Write out the passage about the magic triangle word for word, beginning at "I agree with" and stopping after "is equally powerful.".

··· QUOTED TEXT

I agree with everyone that says that magic users should be more prevalent in the franchise to make the magic triangle more relevant. I also think we should better clarify each form of magic. Double down on the crit nature of light tomes, make dark tomes (aside from maybe basic flux) have some form of additional effect at the cost of accuracy -- due to the described (in supports) nature of dark magic as chaotic and hard to control, and have Anima magic fall in the middle, no crit stats on tomes, no special effects, etc. However, unless the classes that use this triangle are properly adjusted, most players will still primarily use Anima because of that same consistency -- assuming every playable mage from each part of the triangle is equally powerful.

······
··· SUPPLIED MATERIAL

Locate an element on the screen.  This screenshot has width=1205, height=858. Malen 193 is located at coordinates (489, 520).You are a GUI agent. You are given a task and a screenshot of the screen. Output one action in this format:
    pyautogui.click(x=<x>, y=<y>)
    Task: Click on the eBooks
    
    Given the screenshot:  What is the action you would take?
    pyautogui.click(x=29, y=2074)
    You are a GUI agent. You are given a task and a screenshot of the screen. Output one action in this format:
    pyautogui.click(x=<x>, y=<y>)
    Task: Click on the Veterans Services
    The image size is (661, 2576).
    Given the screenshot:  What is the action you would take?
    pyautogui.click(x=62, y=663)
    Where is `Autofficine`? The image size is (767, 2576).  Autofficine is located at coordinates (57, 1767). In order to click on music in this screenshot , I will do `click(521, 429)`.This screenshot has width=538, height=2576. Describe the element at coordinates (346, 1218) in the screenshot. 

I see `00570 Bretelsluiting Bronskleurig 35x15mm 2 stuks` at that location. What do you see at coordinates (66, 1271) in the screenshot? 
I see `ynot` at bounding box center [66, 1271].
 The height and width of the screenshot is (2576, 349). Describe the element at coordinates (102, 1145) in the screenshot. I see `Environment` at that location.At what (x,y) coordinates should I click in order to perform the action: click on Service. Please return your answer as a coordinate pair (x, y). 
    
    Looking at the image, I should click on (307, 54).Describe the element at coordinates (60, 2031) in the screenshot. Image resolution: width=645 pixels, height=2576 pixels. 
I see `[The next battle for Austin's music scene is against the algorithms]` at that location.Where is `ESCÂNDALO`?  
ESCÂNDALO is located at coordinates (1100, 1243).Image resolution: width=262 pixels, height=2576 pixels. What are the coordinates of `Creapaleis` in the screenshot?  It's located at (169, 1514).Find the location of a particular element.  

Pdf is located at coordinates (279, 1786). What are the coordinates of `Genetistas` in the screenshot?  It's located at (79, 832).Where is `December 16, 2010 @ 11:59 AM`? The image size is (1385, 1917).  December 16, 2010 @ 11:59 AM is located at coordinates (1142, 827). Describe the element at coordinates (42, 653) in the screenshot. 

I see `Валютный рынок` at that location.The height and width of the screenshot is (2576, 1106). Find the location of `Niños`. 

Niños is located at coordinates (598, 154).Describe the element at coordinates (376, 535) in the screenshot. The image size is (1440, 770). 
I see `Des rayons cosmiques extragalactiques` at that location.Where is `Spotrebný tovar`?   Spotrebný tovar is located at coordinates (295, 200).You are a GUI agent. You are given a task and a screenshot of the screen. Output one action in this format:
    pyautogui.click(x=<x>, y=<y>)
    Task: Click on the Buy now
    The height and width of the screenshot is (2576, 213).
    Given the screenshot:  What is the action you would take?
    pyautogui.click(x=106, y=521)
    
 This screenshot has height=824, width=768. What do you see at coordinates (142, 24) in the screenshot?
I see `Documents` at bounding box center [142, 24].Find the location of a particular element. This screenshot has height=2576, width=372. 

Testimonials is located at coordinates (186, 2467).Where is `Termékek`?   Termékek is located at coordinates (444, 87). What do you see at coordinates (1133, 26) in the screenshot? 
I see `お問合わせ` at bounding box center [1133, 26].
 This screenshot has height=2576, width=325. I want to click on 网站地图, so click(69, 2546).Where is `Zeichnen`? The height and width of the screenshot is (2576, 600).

······

> [WORKED SOLUTION]
I agree with everyone that says that magic users should be more prevalent in the franchise to make the magic triangle more relevant. I also think we should better clarify each form of magic. Double down on the crit nature of light tomes, make dark tomes (aside from maybe basic flux) have some form of additional effect at the cost of accuracy -- due to the described (in supports) nature of dark magic as chaotic and hard to control, and have Anima magic fall in the middle, no crit stats on tomes, no special effects, etc. However, unless the classes that use this triangle are properly adjusted, most players will still primarily use Anima because of that same consistency -- assuming every playable mage from each part of the triangle is equally powerful.